A final example of a “typical” risk is the organization and management of the actual turnaround execution. An unusually large number of people, many of whom may never have been on site, need to get work permits and access the equipment for the specific job they are scheduled to carry out at a particular time. They are also required to deliver quality work (“first time right”), be able to get onto and off the site, and need a place to eat and wash. As the client organization is ultimately responsible for this, steps need to be taken to manage the extra workforce and its needs. This requires preparation months in advance as well as a high level of qualified personnel which is often underestimated and may have adverse consequences. Firstly, in view of the limited amount of time of the turnaround window, any delay has knock-on effects. Secondly, when things turn out to have been done substandard on start-up, it may mean the whole plant has to be taken down again and start again from scratch.
8 Conclusion
The use of risk management tools to evaluate risk is in no way a new concept, but the way in which they are used often restricts their impact. As turnarounds and large capital projects involve so many variables and are constantly changing, it is vital that managers overcome the idea of risk as a static obstacle and understand that in order to address it properly in this context, a dynamic approach must be used. This means that the tools created to aid risk identification and mitigation must be used on a continuous basis and applied to planning and scheduling processes as the event continues.

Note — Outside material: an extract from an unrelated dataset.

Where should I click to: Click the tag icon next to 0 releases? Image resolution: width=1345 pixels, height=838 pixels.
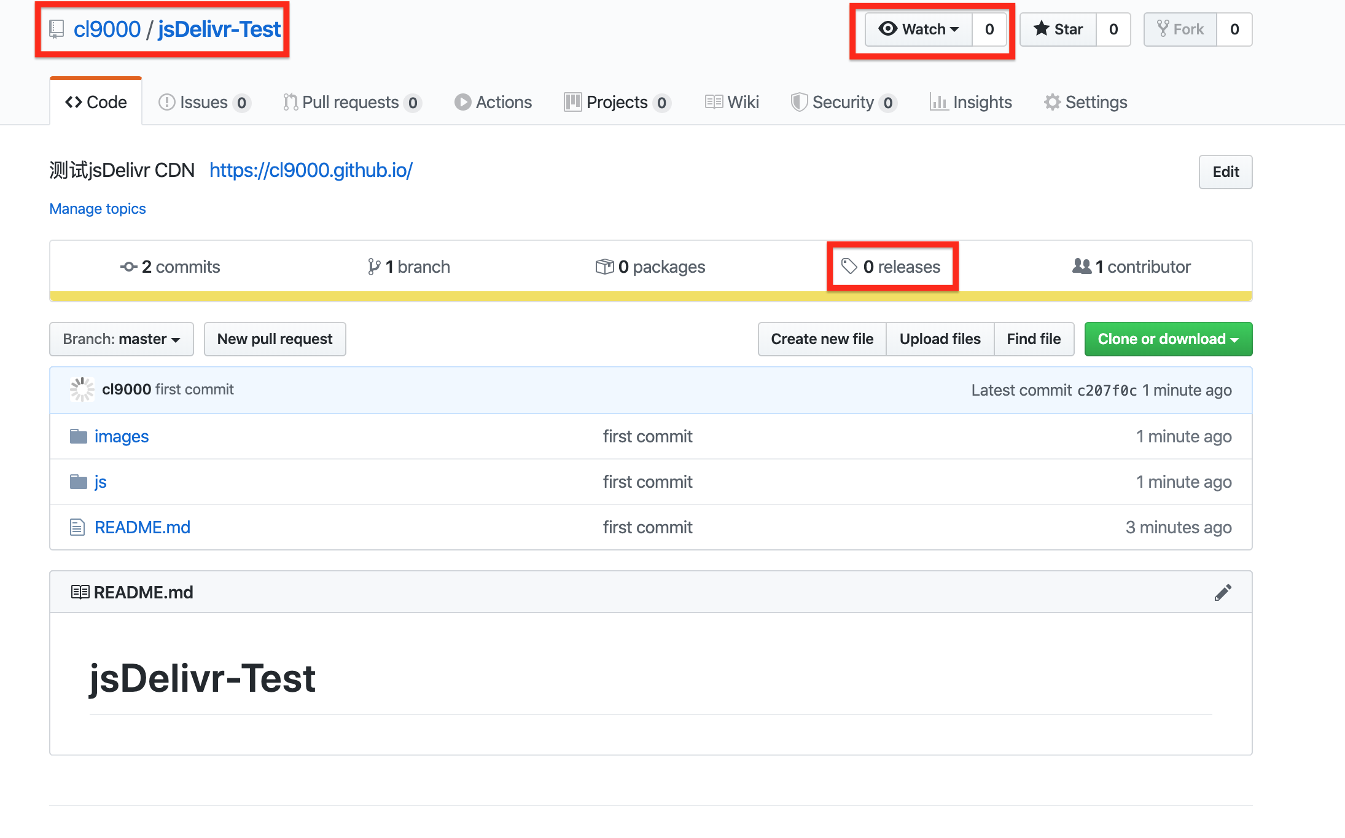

Part of the problem with risk management as a whole is that many people have great difficulty understanding the very concept of probability and tend to rate the risk of something spectacular occurring far higher than of something mundane. As a result, risk evaluation processes tend to focus on extreme risks and preventive measures and ignore the risk of rather more “standard” risks occurring. This can give managers a false sense of security during execution and expose the project and the team to very real dangers. As a result, really understanding the probability of risks occurring and being able to evaluate both their severity and criticality requires a good degree of experience and judgement.
Within the industry, more must be done to improve the understanding of and definition of risk. Companies should be prepared to commit both time and money to in-depth risk evaluation and to ensuring that managers are fully aware of what risk actually means in practice. When such large numbers of workers are involved and the volume of product and money at stake are vast, getting risk management right is not beneficial, but an absolute necessity.